Com um elenco constituído por mais de cem pessoas, incluindo cantores, actores e músicos, a peça requer “um alto nível de coordenação”, segundo Urin. “O cancelamento, certamente, prejudicará nossa reputação, mas para nós a qualidade está acima de qualquer pressa.”
O contraste entre o tema do espetáculo e o ênfase do actual governo nos “valores de família” resultou, de imediato, em acusações de que Urin tinha cedido a “pressões” do Kremlin.
Entre outros temas, o bailado aborda a “influência da homossexualidade de Nureyev sobre sua arte e a sua luta contra a Sida, que lhe causou a morte em 1993”. Em 2013, a Rússia aprovou uma lei que proíbe a divulgação de todo e qualquer caso que possa ser visto como “propaganda gay”. A suspeita, nos círculos culturais e na imprensa, de que se tratava de uma dança enaltecendo um homem gay que fugiu da União Soviética – no espetáculo fala-se sobre o facto da Rússia ter expulsado muitos dos seus talentos -, e levado a cena no mais prestigiado teatro do país, seria “intolerável” para o actual governo. Além disso, está também envolvido na obra Kirill Serebrennikov, considerado o mais inovador dos encenadores teatrais russos, que é também conhecido por zombar das convenções sociais. Serebrennikov foi detido para interrogatório em Maio passado, acusado de desfalcar fundos estatais. Tanto o seu apartamento como o Teatro Gógol, do qual é director artístico, foram alvos de buscas. Tal foi, na altura, considerado uma pura perseguição política. O artista não fez quaisquer comentários sobre o adiamento em causa mas disse a alguns amigos que, na sua opinião, a peça estava pronta para subir a cena.

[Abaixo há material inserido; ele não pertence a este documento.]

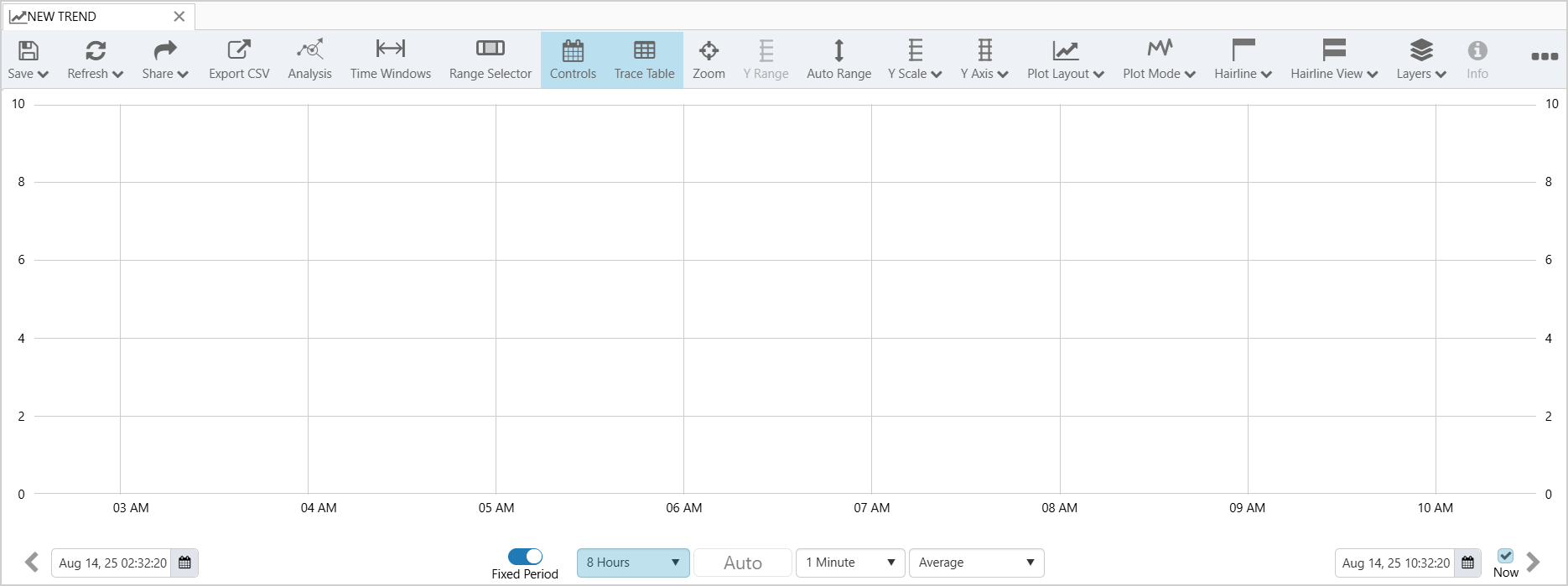Open start date calendar picker
Viewport: 1568px width, 586px height.
(184, 563)
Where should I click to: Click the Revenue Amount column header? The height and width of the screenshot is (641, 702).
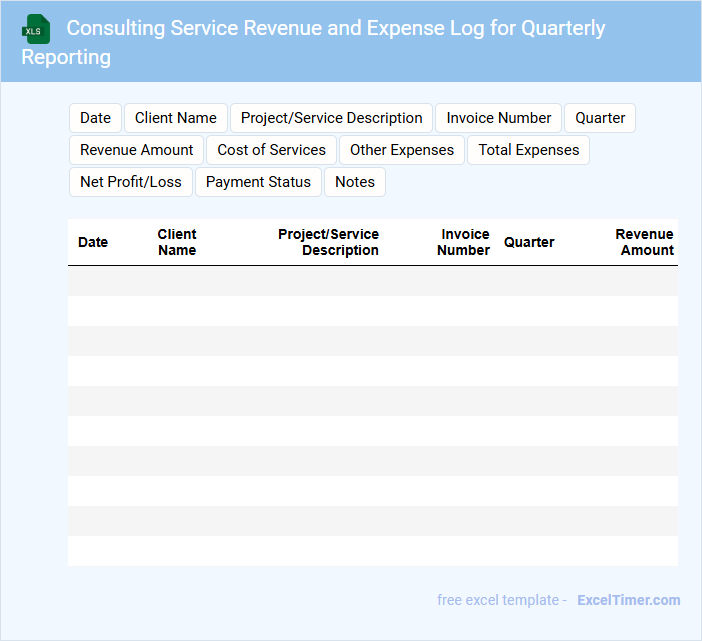(645, 242)
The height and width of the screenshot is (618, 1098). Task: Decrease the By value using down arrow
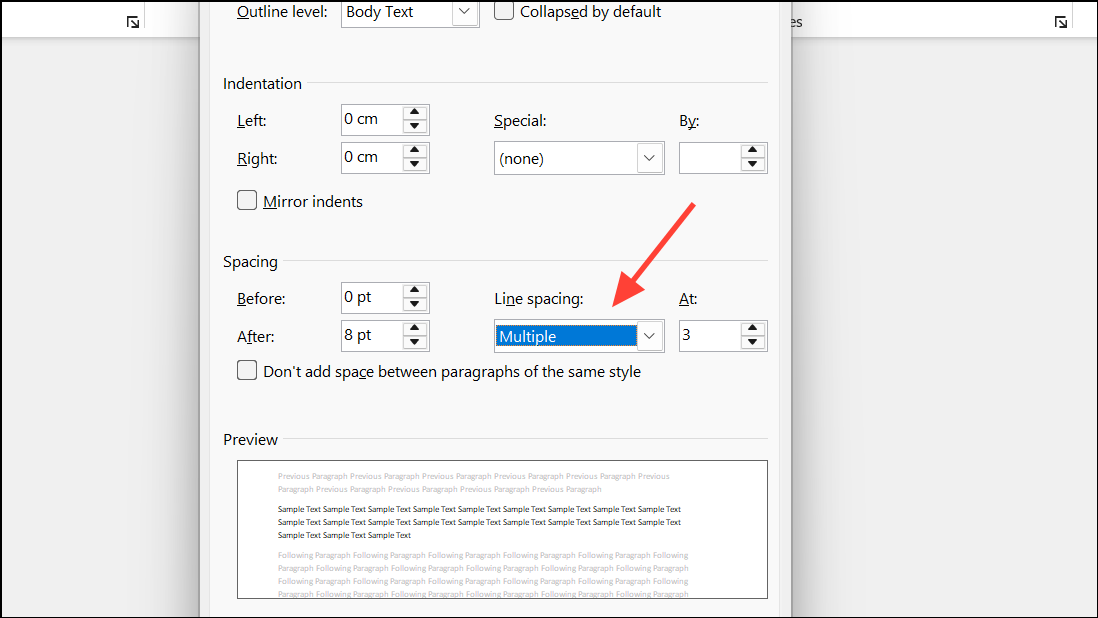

“Nureyev” foi a segunda colaboração entre Serebrennikov, Possokhov e o compositor Iya Demutsky. A primeira, “Um Herói de Nossa Era” (2015), foi elogiada pela crítica como um grande avanço na rigidez da “estética” do Bolchoi. A expectativa era de que “Nureyev” fosse mais inovador e com potencial para atingir um público a nível mundial devido à fama do bailarino. Mas o facto é que já causou controvérsia muito antes de chegar ao palco. Um vídeo de ensaio que mostrava bailarinos a dançar de saltos altos foi divulgado por fontes não oficiais tendo provocado uma onda de “indignação”. Um site nacionalista apelou ao ministro do Interior, o conservador Vladimir Medinsky, para que o espetáculo fosse proibido. “O vídeo do ensaio é prova clara de que essa ‘criação’ é o tipo de propaganda que contraria as leis russas”, assinalava o site. De seguida a comunicação social russa sugeriu que esse tinha sido, mesmo, o motivo do cancelamento, ainda que tenham surgido especulações de que a produção precisaria de mais tempo para diluir as chamadas “referências gay”.
Tanto Urin quanto Medinsky negam que tenham sido consultados antes do referido cancelamento. “Não quero fazer disso uma discussão política”, disse Urin. Segundo ele, com o calendário completamente cheio na próxima temporada, a estreia só poderia ser remarcada para 4 e 5 de Maio de 2018.
A obra foi substituída pelo clássico “D. Quixote”, com Ivan Vassiliev no papel de Basílio.